[Stored items]
···
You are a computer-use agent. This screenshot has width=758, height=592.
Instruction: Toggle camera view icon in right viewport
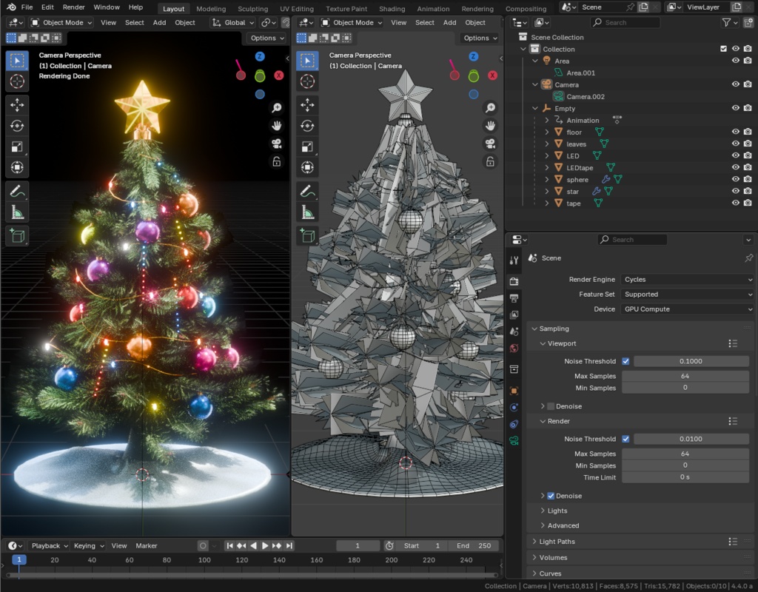click(490, 144)
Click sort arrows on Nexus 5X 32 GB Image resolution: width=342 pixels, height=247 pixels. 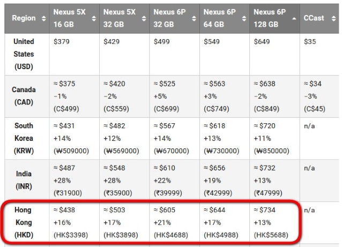(144, 19)
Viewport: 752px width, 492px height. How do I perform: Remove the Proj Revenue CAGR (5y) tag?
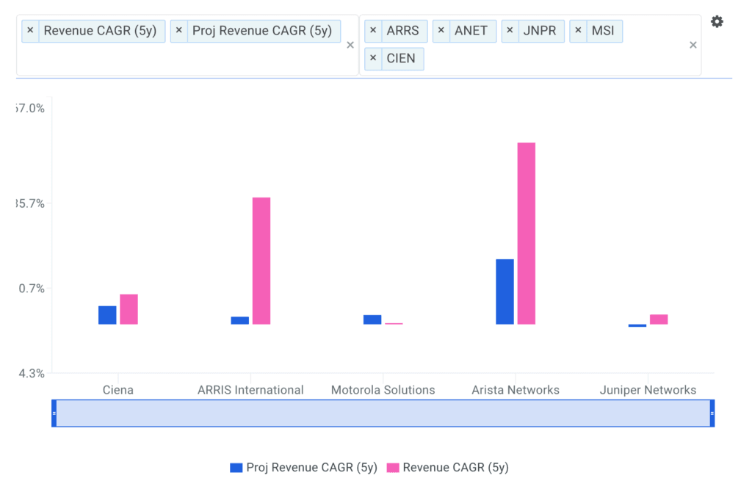(179, 31)
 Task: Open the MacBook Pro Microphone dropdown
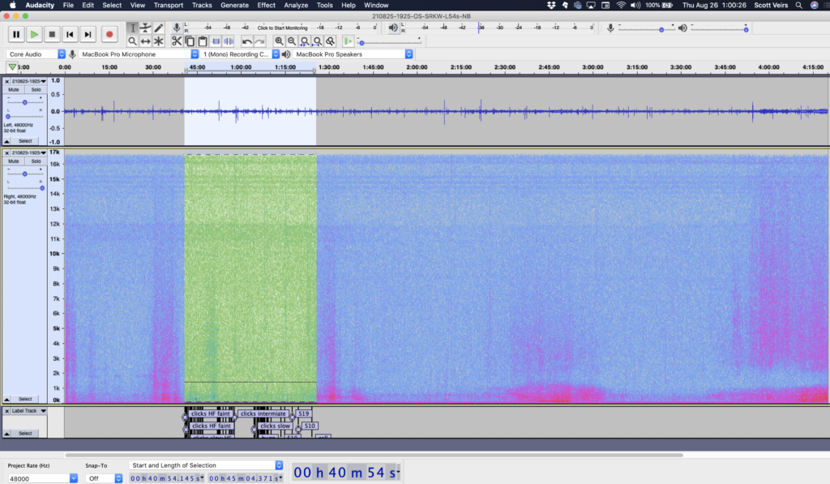coord(139,54)
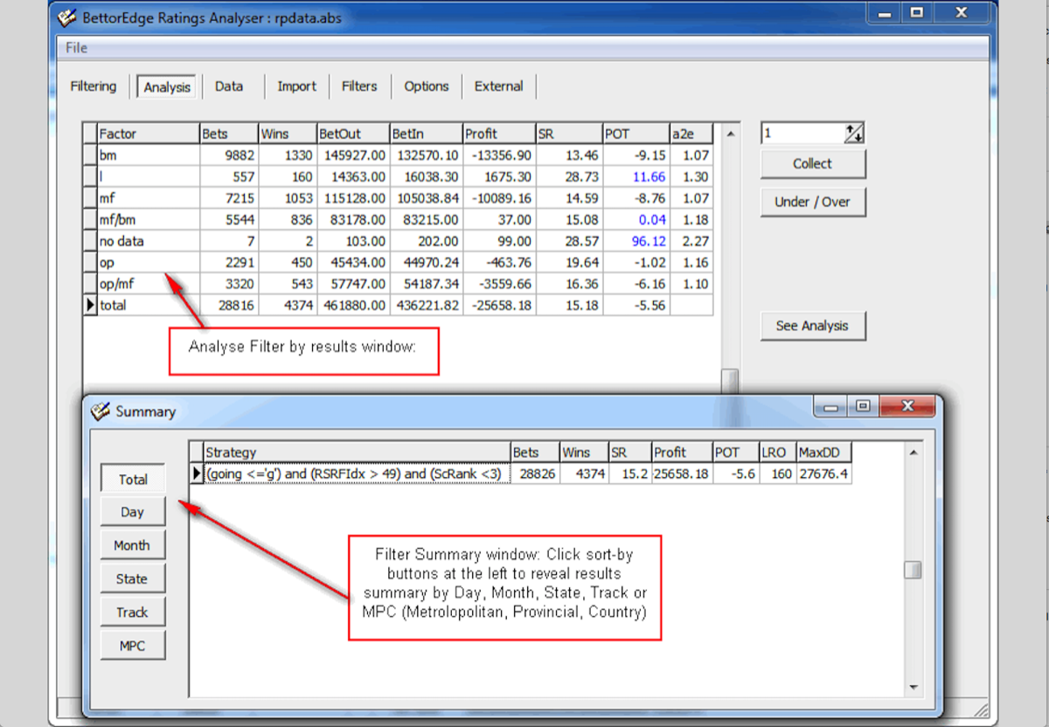Click the Under / Over button

[x=812, y=202]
···
§ Exercise instructions:
In the records above, find the line containing "Viewport: 752px width, 492px". Reproduce it and every line after it through the last line, omitting pictures.

§ Reply to the exercise:
Viewport: 752px width, 492px height. How do I perform: Remove the Proj Revenue CAGR (5y) tag?
(179, 31)
 Task: Open the MacBook Pro Microphone dropdown
coord(139,54)
Click the Under / Over button

[x=812, y=202]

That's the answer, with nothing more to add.